The global energy transition requires novel carbon utilization methods to enable integrated and optimized low-carbon energy production. Coupling CO₂-based geothermal energy extraction with CO₂-enhanced oil recovery (EOR) represents a promising yet largely unexplored approach for improving resource efficiency and carbon sequestration. This study investigates the integration of CO₂-Plume Geothermal (CPG) energy production with CO₂-EOR in mature oil reservoirs using numerical simulations of conceptual heterogeneous reservoir models. The interplay between EOR and CPG performance in terms of energy production and CO₂ storage is evaluated and compared to understand the geotechnical implications of this integration.
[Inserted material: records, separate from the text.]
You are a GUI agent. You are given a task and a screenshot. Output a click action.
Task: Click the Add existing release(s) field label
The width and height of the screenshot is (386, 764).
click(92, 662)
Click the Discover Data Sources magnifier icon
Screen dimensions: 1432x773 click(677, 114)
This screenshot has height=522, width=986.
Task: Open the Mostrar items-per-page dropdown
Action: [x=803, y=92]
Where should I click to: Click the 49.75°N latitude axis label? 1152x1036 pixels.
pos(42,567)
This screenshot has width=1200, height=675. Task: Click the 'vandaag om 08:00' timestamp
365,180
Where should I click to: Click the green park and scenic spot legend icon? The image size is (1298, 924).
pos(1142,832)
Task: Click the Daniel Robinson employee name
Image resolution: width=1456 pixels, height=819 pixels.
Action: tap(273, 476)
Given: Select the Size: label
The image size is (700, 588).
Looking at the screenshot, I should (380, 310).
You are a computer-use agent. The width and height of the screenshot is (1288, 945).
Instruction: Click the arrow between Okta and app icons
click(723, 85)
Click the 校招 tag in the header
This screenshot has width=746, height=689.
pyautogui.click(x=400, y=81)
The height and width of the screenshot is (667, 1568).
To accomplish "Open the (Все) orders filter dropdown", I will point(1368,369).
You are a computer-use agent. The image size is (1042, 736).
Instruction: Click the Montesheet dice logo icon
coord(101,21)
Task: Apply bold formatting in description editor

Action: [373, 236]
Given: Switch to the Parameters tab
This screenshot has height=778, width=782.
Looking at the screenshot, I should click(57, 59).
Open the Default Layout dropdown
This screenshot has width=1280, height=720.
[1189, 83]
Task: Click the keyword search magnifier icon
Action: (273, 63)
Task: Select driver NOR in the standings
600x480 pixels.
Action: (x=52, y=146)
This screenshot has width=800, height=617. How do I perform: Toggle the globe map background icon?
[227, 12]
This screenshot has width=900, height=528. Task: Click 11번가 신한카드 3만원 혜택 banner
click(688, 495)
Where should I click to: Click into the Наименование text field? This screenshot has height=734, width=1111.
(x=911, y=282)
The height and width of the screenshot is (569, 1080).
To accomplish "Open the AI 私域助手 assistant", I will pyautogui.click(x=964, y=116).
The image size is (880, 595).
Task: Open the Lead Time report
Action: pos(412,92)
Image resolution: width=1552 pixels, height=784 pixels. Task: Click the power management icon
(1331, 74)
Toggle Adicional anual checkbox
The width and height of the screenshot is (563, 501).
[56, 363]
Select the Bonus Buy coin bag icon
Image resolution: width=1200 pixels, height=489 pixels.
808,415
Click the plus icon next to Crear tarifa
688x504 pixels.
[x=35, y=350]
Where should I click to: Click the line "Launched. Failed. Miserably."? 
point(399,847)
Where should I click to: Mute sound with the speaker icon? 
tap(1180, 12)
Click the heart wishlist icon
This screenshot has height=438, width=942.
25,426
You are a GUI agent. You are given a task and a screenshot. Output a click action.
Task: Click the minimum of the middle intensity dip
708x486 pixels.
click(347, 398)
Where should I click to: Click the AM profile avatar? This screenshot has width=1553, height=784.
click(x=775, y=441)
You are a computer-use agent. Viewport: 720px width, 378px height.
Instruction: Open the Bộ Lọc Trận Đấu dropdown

The analysis highlights that initiating CPG operations after EOR significantly benefits from the established CO₂ plume, facilitating immediate and efficient geothermal energy extraction. Results show that integrating CPG with EOR increases total energy recovery by 20%–50% relative to the energy produced by EOR alone, yielding CPG thermal power outputs ranging from 13 to 23 MW_th/km². Continued CO₂ injection during CPG operations further increases total CO₂ storage by 80%–280%, driven primarily by improved volumetric sweep of previously unswept reservoir volumes and enhanced CO₂ density resulting from reservoir cooling. While reservoir heterogeneity strongly influences oil recovery during EOR, its effect on CPG thermal output is less pronounced, since native reservoir fluids (oil and brine) have already been largely displaced during the EOR stage, and the CO₂ plume gradually stabilizes over time. These findings demonstrate the viability and advantages of integrated CO₂-EOR and CPG systems, offering insights into novel methods essential for sustainable subsurface resource management and climate-change mitigation.